I looked up at our very
knowledgeable and overzealous butcher, who was leaning over the counter
addressing Eve.
“Not today, Bob, I have a client.
It’s a last minute thing and I need a chicken. I’m hoping you have a fresh one
hiding back there for me.”
“A client, you say? Are you doing
someone a favor again and making their dinner, so they can take credit for it?”
She bounced on the balls of her
feet and grinned. “Something like that. I’m helping a friend. I don’t have time
to defrost a bird, so if you don’t have a chicken, we’ll have to move to a nice
roast.”
He held up his finger and twirled
around, and I mean literally twirled around like a ballerina, and trotted back
through the small doorway that led to the coolers.
“Eve, what are you doing?” I
whispered, looking around the store for anyone we knew.

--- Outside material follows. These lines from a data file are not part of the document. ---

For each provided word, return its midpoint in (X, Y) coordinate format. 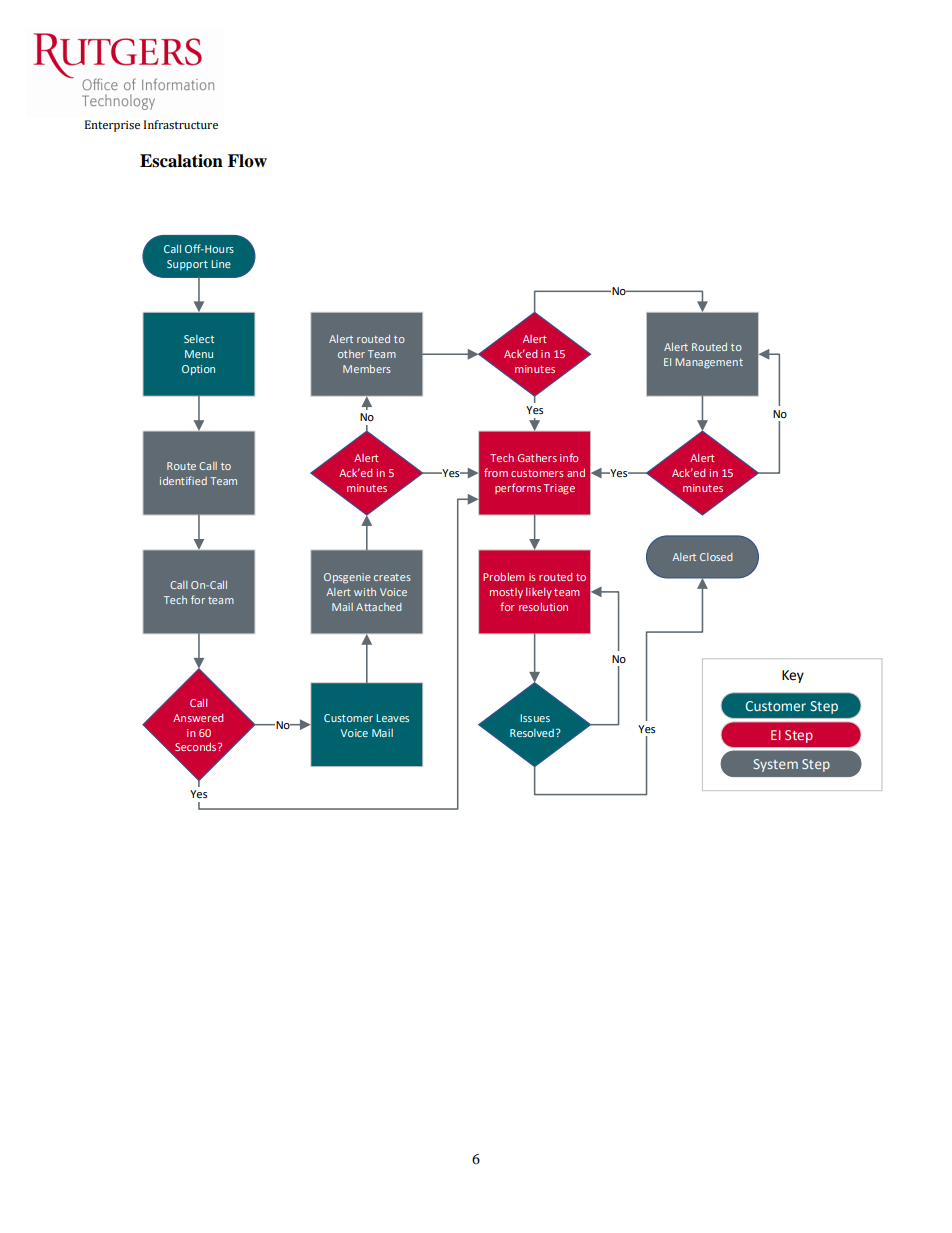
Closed (716, 557)
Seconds (197, 747)
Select (199, 339)
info (569, 457)
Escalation (181, 161)
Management (709, 363)
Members (367, 369)
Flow (247, 161)
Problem (504, 577)
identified (183, 480)
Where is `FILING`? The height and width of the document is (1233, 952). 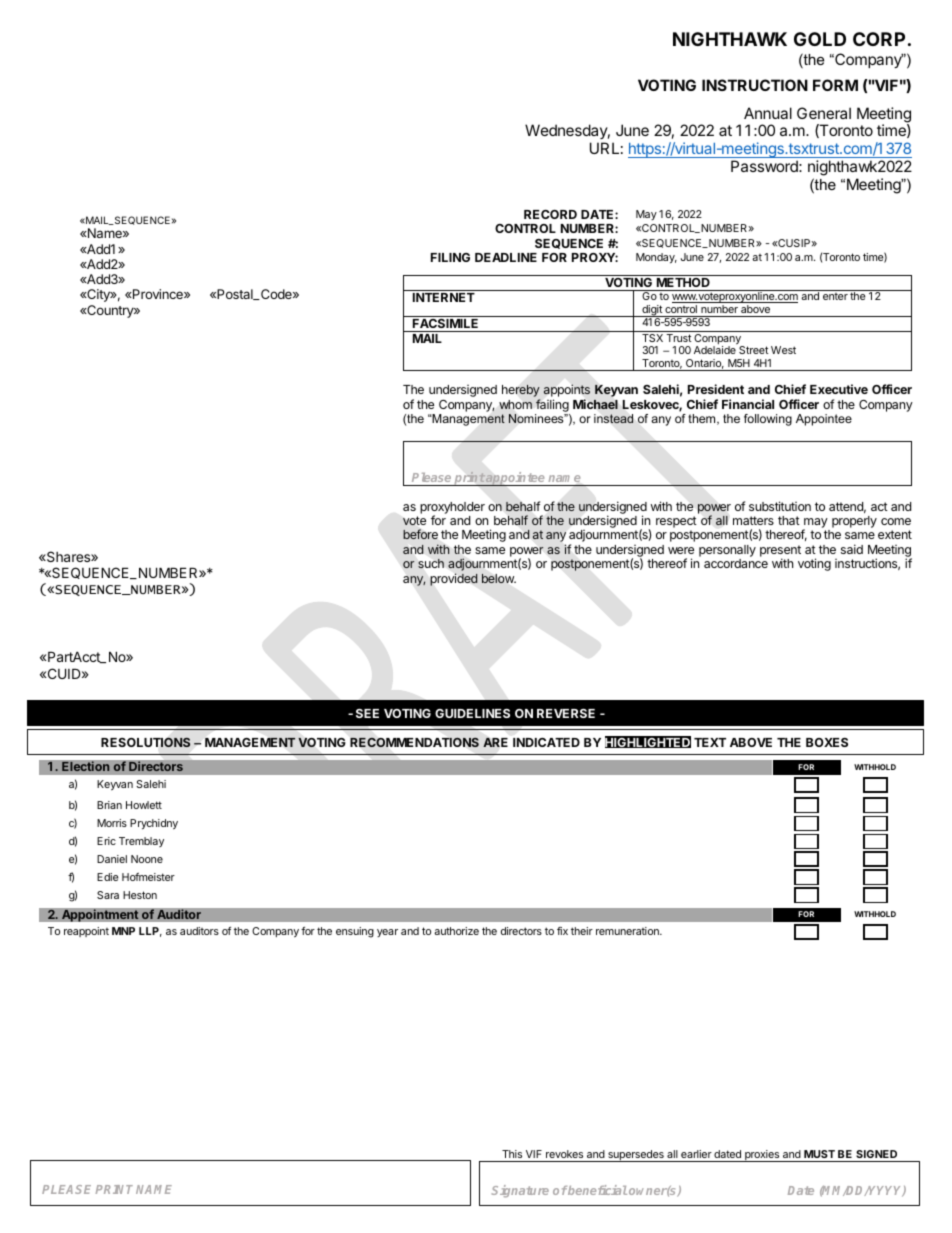
FILING is located at coordinates (450, 257).
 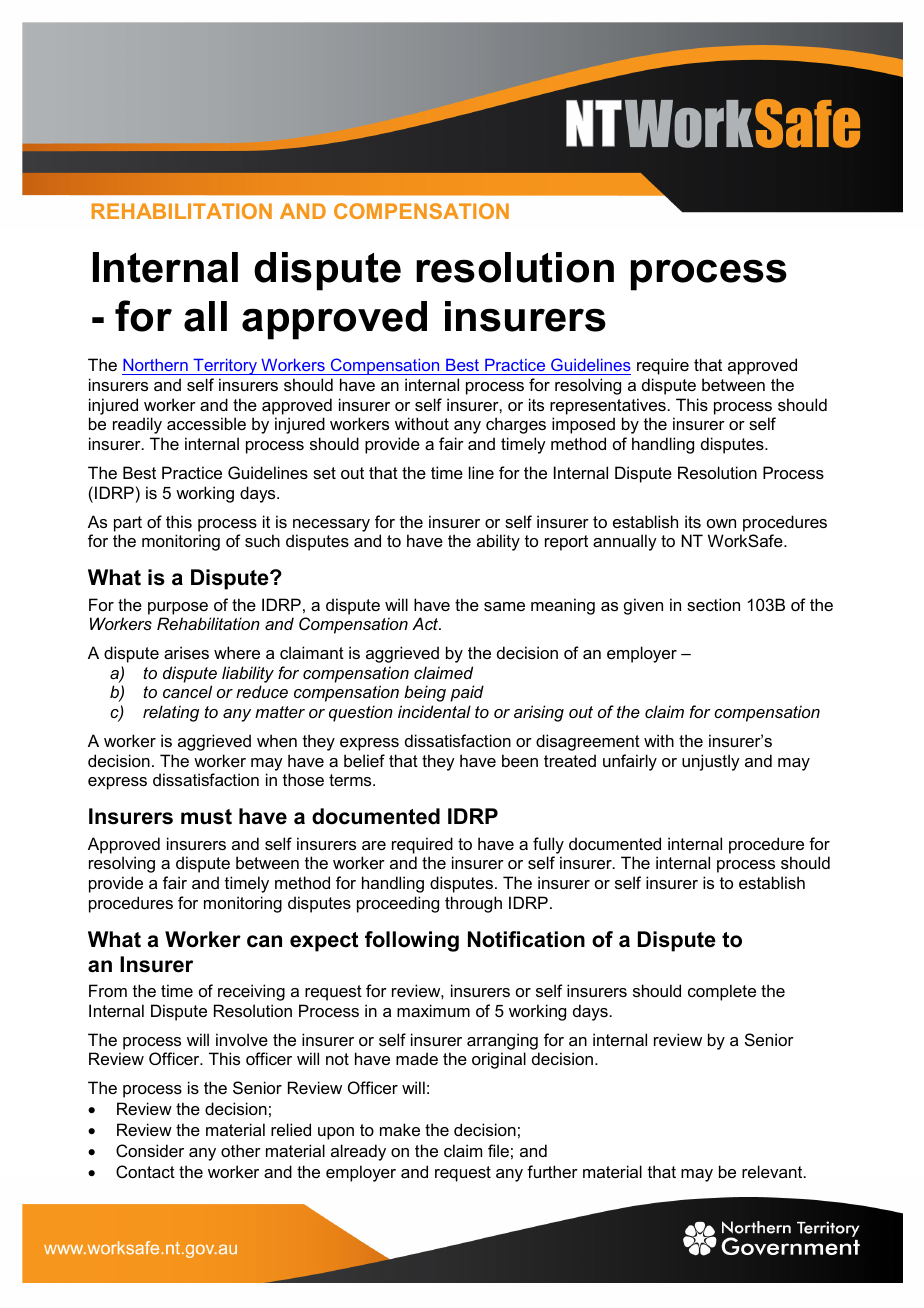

“I’m helping a friend,” she
answered out of one side of her lip. “He’s having a bird about the birds, so
I’m trying to find a bird that will stop the birding.”
I started to laugh, trying to hold
it in, but failing miserably. I was in a full on giggle attack by the time Bob
came back through the door. I had to cover my mouth and look anywhere, but at
her.
Bob held up a stripped down
chicken as though it was a newborn baby. “Look at this beauty. I wasn’t sure
what I would do with her. She’s so big. Just look at those breasts.”